Repetindo o termo que havia usado mais cedo, em Salvador, o tucano disse que pretende "reestatizar a Petrobras, tirar das garras de um grupo político e entregar aos interesses da sociedade brasileira". Aécio participou no Rio de um encontro com empresários, na sede da Federação das Indústrias do Rio de Janeiro (Firjan). O pré-candidato pregou uma "guerra ao custo Brasil", com redução da carga tributária e controle da inflação.

Aécio disse que não alteraria o centro da meta de inflação, dos atuais 4,5%, mas prometeu trabalhar para que o índice fique neste centro e não no teto (de 6,5%).

Depois do encontro com empresários estava previsto um jantar em que o PMDB-RJ anunciaria o apoio à candidatura de Aécio. A reunião, com 40 pessoas, entre prefeitos e parlamentares, foi organizada pelo presidente regional do PMDB, Jorge Picciani. Aécio recebe o apoio do PMDB fluminense no mesmo dia em que participou do anúncio da chapa de oposição ao governo da Bahia, formada por DEM, PSDB e PMDB.

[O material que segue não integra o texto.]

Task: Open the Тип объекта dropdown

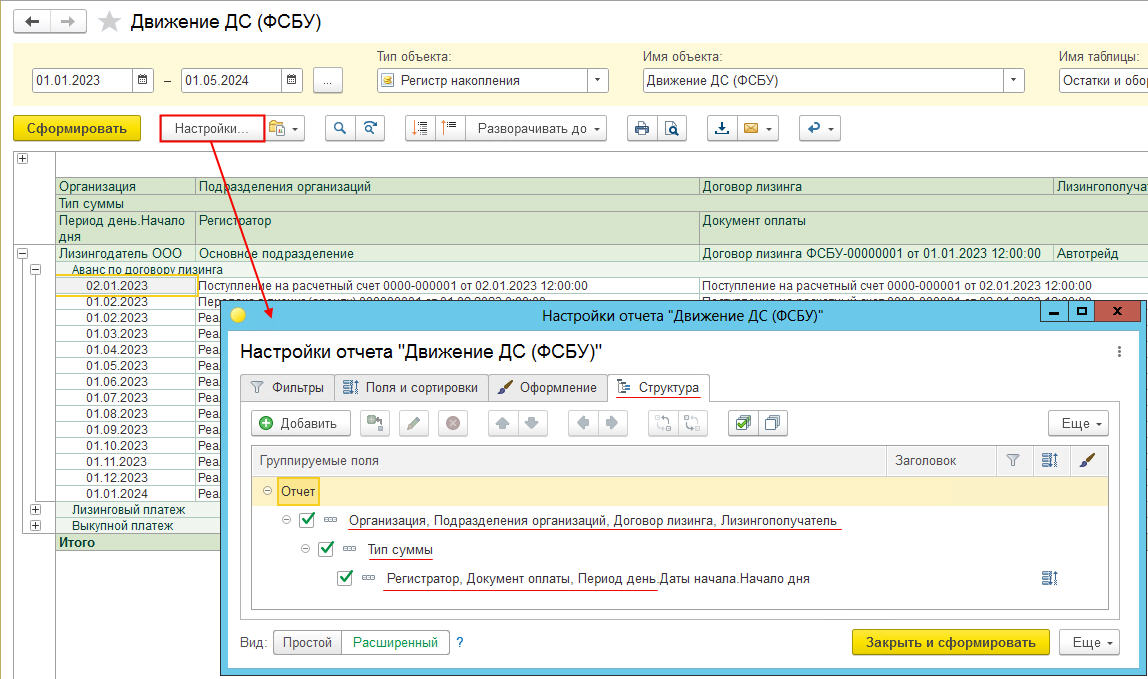Action: (x=597, y=80)
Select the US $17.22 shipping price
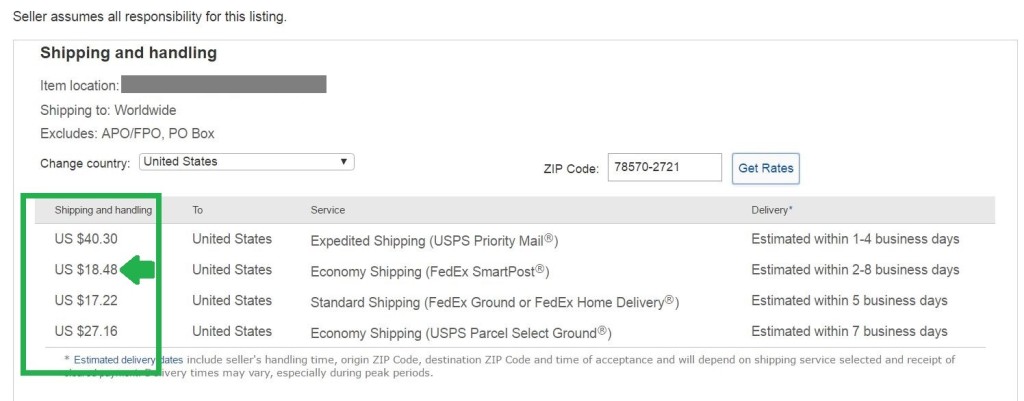The height and width of the screenshot is (401, 1024). [x=86, y=300]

O senador tucano disse esperar que a dissidência do PMDB baiano se estenda a outros Estados. "Tenho recebido acenos importantes de lideranças não apenas do PMDB, mas de setores da base do governo federal que querem estar próximos de nós e são bem-vindos. Tenho conversado com o presidente Picciani, com o senador Francisco Dornelles (presidente nacional do PP), meu primo, com o Paulinho da Força (presidente nacional do Solidariedade), com o Índio da Costa (presidente do PSD-RJ). Vamos deixar que o tempo se encarregue de consolidar esse entendimento. Existe um cansaço em relação a isso tudo que está acontecendo no Brasil, não apenas na oposição, mas na sociedade, e que se reflete em setores da base governista. Não há mais estômago para tanta propaganda e tão pouco resultado", afirmou.